Enunciado =>
Indica si cada afirmación concuerda con el texto sobre Halloween y responde sí o no, citando literalmente las palabras del texto que lo deciden.
1. El ensayo de Richard Sennett se publicó en el año 2000.
2. Halloween se celebra el 1 de noviembre.
3. Halloween es una fiesta de larga tradición en nuestra cultura.

Texto dado =>
A nadie se le escapa que uno de los signos más característicos del tiempo presente es la debilidad de los vínculos sociales. Vivimos embarcados en una serie de dinámicas laborales y culturales que dificultan la generación y consolidación de relaciones comunitarias amplias y cotidianas. El fantástico ensayo del sociólogo estadounidense Richard Sennett, La corrosión del carácter (Anagrama, 2000), analiza profundamente las causas y consecuencias de una vida social planteada en el corto plazo, que facilita un repliegue automático sobre uno mismo y sus entornos seguros, y potencia una actitud defensiva frente a un mundo exterior cada vez más percibido como un lugar hostil, del que hay proteger, sobre todo, a los hijos. Sin duda alguna, la neurosis proteccionista de los menores es un rasgo que, de una forma u otra, nos afecta a todos los padres y educadores.

Sin embargo, dentro de este contexto general, hay un día al año en el que la actitud de sospecha de los adultos se pone en suspenso, y a los niños se les permite adueñarse de las calles y los espacios públicos, pudiendo lanzarse sin miedo a llamar a las puertas de casas de desconocidos, y a penetrar en los hasta entonces hermetizados santuarios de la privacidad familiar ajena. Ese día es el 31 de octubre, víspera de Todos los Santos, Halloween. De reciente incorporación a nuestra cultura, por influencia de la dominante norteamericana, en Halloween se celebra de manera lúdica lo monstruoso, lo tétrico y lo oscuro, como un exorcismo colectivo de los miedos más profundos, a través de una arquetipización, casi caricaturesca, de ciertos personajes del universo de terror pop: Drácula, Frankenstein, la Momia, Freddy Krueger y otros muchos personajes de proveniencia mayoritariamente cinematográfica.

Datos proporcionados =>
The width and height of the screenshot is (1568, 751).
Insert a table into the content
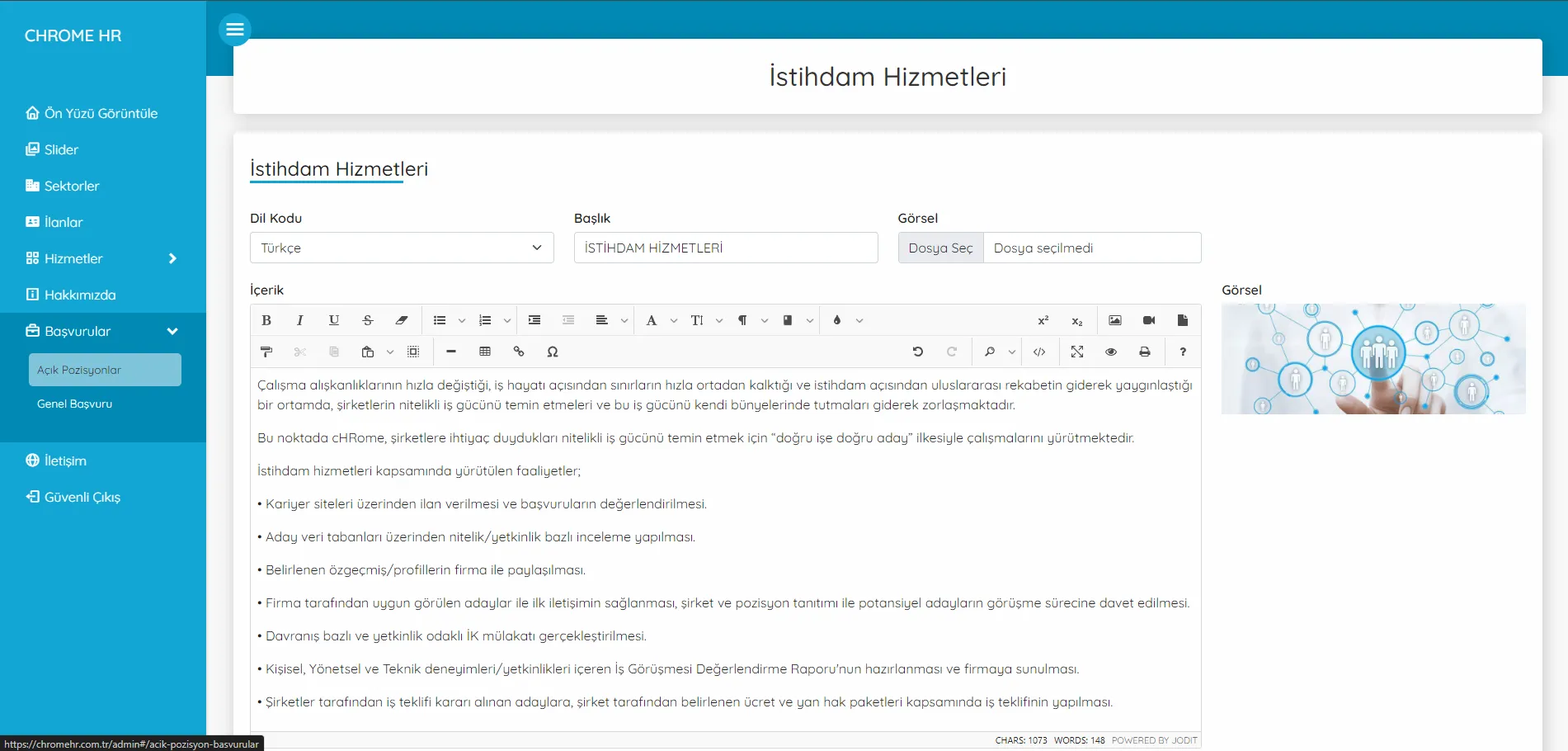485,352
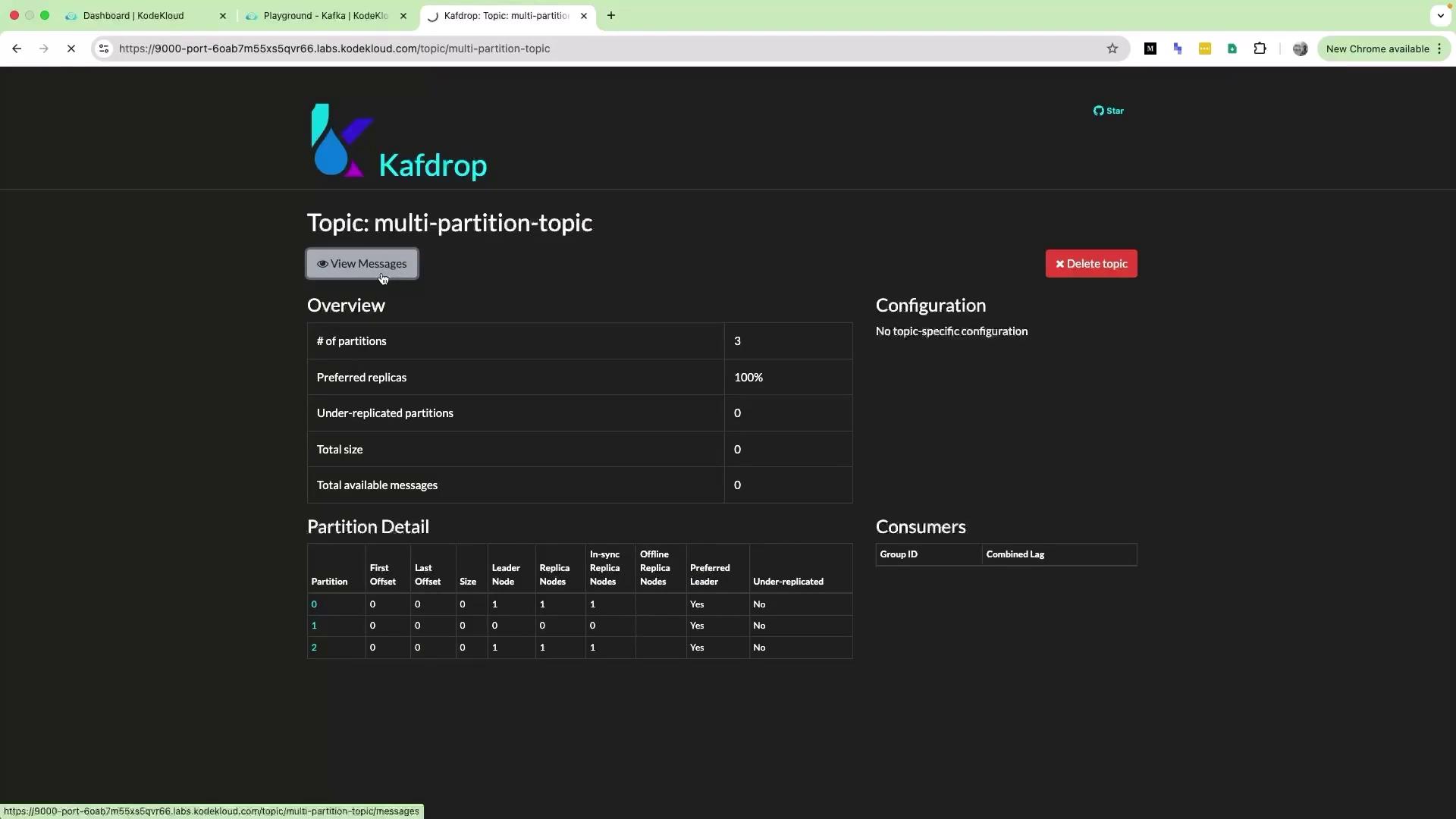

Respuesta escrita =>
1. Sí: «La corrosión del carácter (Anagrama, 2000)».
2. No: «Ese día es el 31 de octubre, víspera de Todos los Santos, Halloween».
3. No: «De reciente incorporación a nuestra cultura».